Produzido pela primeira vez em 2011, a quinta edição do Oboé 17, já nas lojas, tem sido alvo de grande procura. Tal procura é justificada pelo próprio perfil único e diferenciador do vinho que além do mais, chega quase sempre em quantidades muito limitadas ao mercado.Para que este vinho seja feito, é necessário reunir um conjunto de requisitos, muitos dos quais dependem apenas da vontade da natureza. Em primeiro lugar, as condições climáticas, que deve ser quente e seco. Depois, a mestria e ousadia do enólogo, que deve controlar, de forma atenta, cada etapa do processo de produção. Por último, mas não menos importante, as características e a qualidade da própria uva. Os 17 graus de álcool do vinho apenas são conseguidos através da vinificação e fermentação alcoólica das uvas, que no caso do Oboé são provenientes de uma parcela especial de vinha, onde se registram temperaturas muito altas, o que permitem que as uvas atinjam uma elevada concentração de açúcar. As uvas, na grande maioria da variedade Touriga Franca (80%), participando também a Touriga Nacional, Tinta Roriz e Tinta Barroca sofrem uma longa e lenta fermentação que pode durar entre 28 a 30 dias (contra os 10 dias de um tinto “normal”), com o objetivo de criar uma fermentação lenta e uniforme, e sobretudo capaz de prolongar a vida útil das leveduras. O resultado é um vinho encorpado e volumoso, como seria de esperar pelo teor alcoólico, mas surpreendente pela elegância, equilíbrio e frescura.

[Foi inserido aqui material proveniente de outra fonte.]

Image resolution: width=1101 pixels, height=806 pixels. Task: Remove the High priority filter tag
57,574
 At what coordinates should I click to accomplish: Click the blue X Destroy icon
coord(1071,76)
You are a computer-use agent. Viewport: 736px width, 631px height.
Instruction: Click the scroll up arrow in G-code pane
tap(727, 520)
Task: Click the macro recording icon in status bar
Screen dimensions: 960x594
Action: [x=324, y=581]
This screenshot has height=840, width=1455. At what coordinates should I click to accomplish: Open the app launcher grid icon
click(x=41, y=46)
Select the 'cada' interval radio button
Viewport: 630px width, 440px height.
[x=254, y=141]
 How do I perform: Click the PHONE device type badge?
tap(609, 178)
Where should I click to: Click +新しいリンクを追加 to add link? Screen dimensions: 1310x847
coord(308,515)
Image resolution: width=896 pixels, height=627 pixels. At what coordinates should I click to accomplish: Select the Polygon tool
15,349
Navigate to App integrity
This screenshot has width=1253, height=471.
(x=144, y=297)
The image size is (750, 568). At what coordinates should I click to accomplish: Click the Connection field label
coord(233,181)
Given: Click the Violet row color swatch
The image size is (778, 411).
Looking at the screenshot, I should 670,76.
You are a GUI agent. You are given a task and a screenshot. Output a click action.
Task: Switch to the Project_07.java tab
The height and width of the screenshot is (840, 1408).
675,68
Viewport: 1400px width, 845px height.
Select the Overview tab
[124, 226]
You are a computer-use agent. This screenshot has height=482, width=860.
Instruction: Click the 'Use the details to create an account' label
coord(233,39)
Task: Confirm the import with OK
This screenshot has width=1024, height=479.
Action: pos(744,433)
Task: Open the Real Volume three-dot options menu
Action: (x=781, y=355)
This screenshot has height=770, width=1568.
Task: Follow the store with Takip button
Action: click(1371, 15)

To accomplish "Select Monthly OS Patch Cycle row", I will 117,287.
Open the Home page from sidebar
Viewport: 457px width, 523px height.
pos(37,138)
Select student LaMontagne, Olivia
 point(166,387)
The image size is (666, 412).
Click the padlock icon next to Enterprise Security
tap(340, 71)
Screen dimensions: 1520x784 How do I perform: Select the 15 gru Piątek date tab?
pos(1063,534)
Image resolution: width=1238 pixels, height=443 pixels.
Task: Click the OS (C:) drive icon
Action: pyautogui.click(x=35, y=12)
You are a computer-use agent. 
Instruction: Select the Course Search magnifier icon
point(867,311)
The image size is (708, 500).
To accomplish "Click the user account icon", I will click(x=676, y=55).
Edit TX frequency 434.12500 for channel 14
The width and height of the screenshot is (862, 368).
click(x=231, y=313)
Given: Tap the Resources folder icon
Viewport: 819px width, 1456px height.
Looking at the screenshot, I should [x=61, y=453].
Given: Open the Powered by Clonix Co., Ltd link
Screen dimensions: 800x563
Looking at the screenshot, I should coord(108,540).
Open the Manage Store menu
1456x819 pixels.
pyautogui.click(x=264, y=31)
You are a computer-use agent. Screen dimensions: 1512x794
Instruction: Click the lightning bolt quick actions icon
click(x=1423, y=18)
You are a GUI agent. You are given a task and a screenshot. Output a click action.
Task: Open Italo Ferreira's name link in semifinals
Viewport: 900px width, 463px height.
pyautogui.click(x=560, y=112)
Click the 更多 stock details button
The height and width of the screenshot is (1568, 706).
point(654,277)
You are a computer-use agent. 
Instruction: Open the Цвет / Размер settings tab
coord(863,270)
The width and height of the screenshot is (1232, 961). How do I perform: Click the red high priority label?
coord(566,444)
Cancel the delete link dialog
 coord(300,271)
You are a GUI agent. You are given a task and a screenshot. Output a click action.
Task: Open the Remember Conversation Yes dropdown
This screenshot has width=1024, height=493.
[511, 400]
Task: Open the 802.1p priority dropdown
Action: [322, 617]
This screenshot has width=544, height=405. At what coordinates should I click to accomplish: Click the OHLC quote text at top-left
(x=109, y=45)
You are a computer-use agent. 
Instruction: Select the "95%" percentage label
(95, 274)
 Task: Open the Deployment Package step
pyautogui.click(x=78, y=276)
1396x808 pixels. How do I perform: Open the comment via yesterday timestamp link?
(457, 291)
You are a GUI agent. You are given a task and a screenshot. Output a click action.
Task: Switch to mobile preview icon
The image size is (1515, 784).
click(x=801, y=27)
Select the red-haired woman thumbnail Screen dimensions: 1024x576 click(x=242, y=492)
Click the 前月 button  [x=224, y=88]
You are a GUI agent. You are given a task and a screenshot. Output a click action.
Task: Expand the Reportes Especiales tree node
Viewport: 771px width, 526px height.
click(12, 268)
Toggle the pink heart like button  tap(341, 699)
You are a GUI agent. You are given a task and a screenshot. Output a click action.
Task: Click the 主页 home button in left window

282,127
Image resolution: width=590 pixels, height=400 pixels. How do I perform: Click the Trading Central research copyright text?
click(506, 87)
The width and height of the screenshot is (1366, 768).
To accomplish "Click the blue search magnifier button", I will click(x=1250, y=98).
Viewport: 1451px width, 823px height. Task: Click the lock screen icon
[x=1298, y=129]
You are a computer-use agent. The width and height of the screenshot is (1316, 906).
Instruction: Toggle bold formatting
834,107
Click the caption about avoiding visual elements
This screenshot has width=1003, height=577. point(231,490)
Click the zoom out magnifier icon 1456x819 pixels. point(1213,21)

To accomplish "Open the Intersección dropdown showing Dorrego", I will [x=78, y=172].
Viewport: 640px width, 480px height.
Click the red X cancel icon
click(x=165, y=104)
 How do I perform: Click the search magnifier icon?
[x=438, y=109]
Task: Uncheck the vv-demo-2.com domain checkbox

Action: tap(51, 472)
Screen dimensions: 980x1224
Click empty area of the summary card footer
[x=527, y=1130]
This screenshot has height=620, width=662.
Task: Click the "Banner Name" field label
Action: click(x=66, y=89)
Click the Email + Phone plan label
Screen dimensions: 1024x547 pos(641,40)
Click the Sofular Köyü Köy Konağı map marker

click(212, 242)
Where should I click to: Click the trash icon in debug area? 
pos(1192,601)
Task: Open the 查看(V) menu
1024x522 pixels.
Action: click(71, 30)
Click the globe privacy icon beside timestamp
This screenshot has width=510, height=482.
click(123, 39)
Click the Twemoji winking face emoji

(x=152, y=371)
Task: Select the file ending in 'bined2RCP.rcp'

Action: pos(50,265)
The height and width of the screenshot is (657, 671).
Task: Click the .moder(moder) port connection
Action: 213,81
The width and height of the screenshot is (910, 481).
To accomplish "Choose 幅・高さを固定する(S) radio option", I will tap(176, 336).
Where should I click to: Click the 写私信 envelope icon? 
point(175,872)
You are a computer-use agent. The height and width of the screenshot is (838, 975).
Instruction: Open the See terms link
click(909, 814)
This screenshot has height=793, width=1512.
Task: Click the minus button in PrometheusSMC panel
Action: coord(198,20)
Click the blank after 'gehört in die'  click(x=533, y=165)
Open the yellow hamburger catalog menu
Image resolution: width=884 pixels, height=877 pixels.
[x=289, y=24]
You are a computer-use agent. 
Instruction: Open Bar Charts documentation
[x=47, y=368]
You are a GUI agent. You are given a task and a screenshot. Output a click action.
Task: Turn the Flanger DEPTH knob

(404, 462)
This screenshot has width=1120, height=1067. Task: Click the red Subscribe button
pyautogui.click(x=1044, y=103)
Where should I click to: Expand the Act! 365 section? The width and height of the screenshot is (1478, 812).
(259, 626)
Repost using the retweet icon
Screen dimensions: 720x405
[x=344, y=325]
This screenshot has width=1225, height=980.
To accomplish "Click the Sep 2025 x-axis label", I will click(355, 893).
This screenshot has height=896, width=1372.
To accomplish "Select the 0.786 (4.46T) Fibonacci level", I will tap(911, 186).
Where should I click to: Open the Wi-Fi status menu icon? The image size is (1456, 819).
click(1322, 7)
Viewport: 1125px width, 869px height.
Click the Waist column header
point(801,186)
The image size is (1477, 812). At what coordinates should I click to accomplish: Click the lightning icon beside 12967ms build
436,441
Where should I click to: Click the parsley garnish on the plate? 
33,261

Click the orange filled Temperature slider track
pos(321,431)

A cor profunda revela-lhe os aromas intensos a fruta madura, afirmando-se como companhia perfeita para a gastronomia tradicional portuguesa, desde os típicos assados aos cozidos de carnes fortes. Está ainda à altura de queijos mais apurados.

Fonte: Revista de Vinhos

P.S: Há outras safras à venda nas Garrafeiras em Portugal.

Faça um comentário

Comentários e pings estão fechados no momento.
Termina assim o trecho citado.